(Collected data)
────
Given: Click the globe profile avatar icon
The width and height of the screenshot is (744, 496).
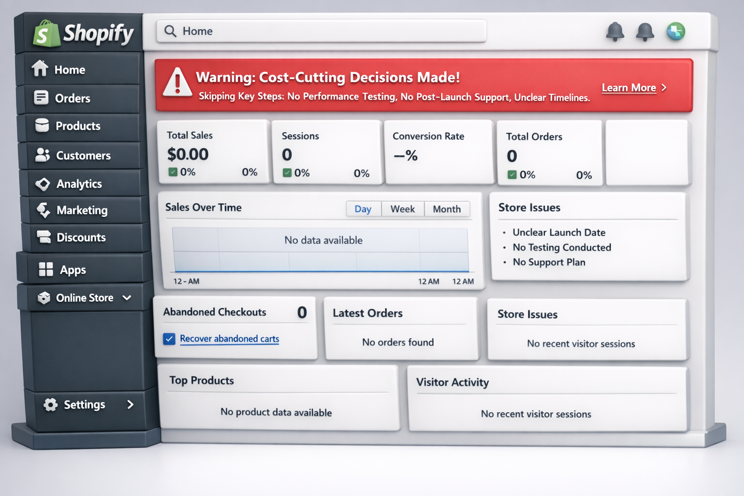Looking at the screenshot, I should tap(675, 31).
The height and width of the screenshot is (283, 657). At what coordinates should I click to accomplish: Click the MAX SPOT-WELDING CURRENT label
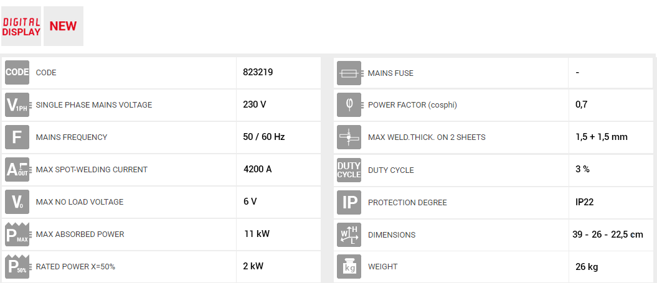tap(92, 169)
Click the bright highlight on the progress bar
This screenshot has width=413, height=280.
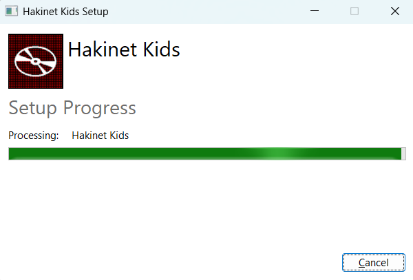tap(275, 153)
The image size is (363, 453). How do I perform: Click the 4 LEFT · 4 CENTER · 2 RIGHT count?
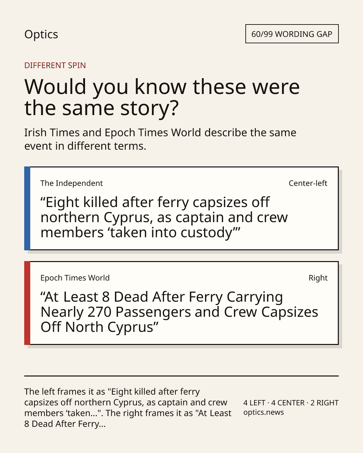[291, 403]
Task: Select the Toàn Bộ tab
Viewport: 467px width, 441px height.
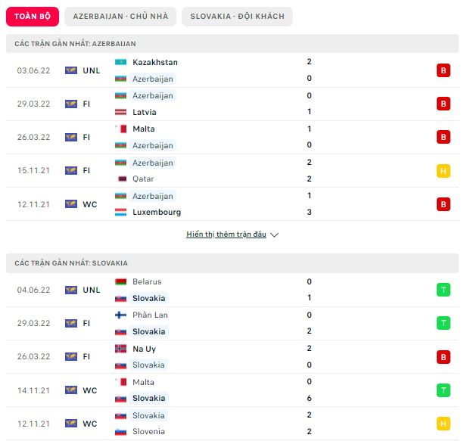Action: [33, 17]
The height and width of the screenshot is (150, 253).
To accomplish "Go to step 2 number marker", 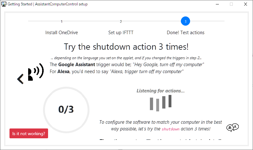I will click(121, 22).
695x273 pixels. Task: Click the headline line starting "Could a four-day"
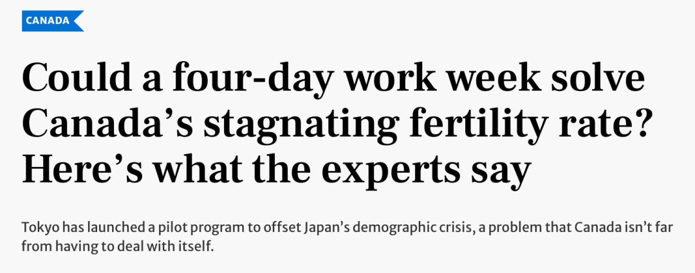(x=333, y=79)
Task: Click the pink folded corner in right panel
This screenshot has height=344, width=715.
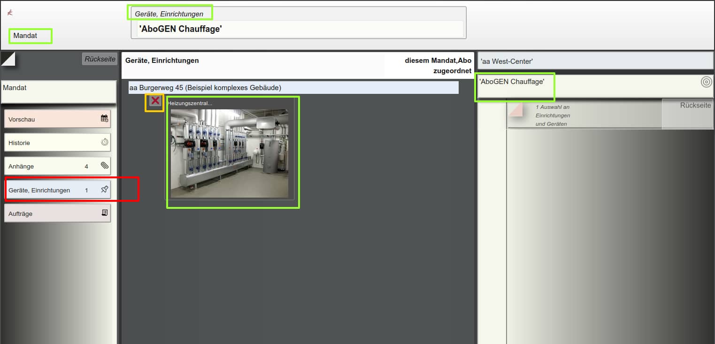Action: pos(515,110)
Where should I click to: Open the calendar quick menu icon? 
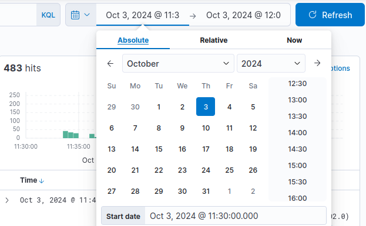pos(80,15)
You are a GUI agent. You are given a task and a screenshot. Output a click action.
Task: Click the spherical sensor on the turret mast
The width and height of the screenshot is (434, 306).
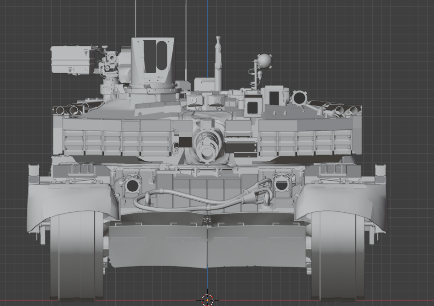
────
Look above for the line with "Where should I" and the line with "Task: Click the spherical". Give again exactly those two lines and all lines between them, pictures excluded.

*Answer*
Where should I click to: Open the calendar quick menu icon? 
pos(80,15)
You are a GUI agent. You are given a task and a screenshot. Output a click action.
Task: Click the spherical sensor on the turret mast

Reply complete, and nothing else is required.